▶ _What the task requires_: Check every line below for the string "each", and copy the lines that contain it.

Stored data
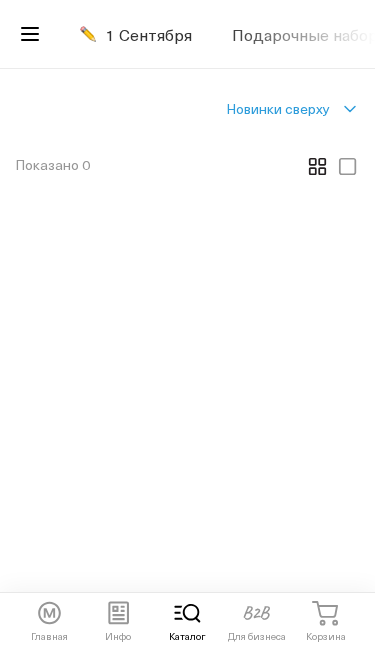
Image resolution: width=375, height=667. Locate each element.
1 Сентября (149, 34)
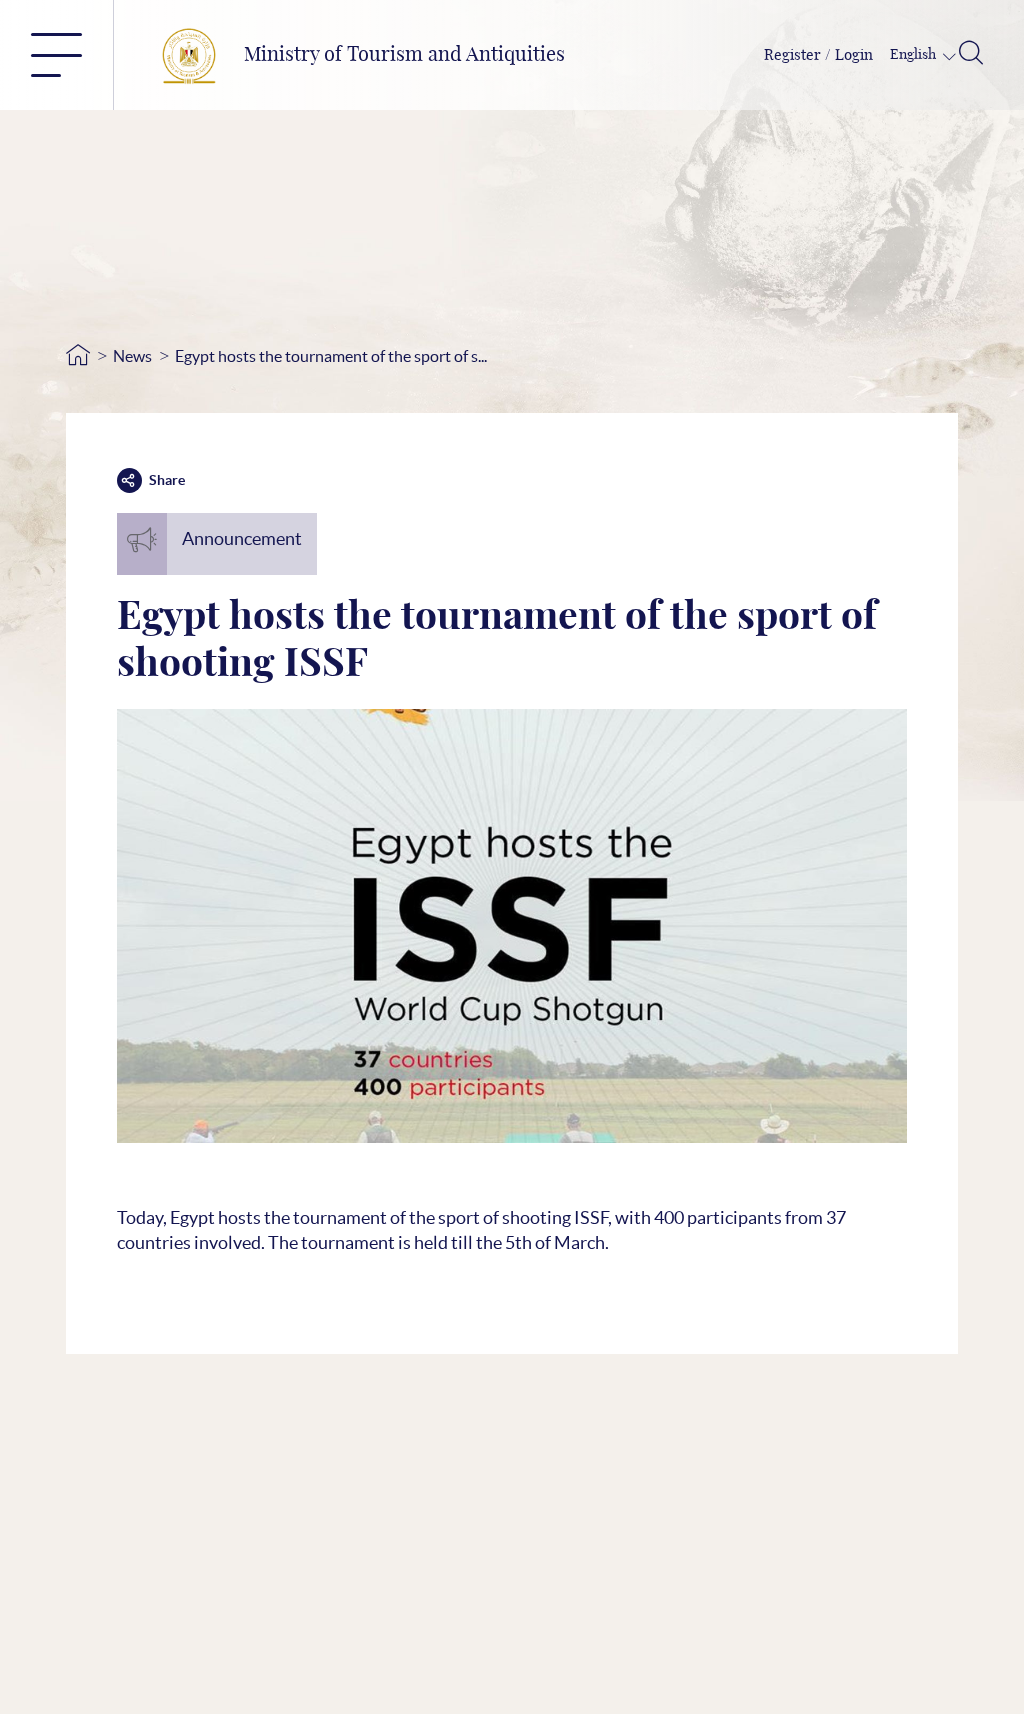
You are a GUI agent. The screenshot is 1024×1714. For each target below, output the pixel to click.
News (132, 356)
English (914, 55)
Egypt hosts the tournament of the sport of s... (331, 356)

▶ _Answer to this problem_:
Image resolution: width=375, height=667. Locate each element.
You are a GUI agent. The screenshot is 1024×1714. For each target below, output the pixel to click.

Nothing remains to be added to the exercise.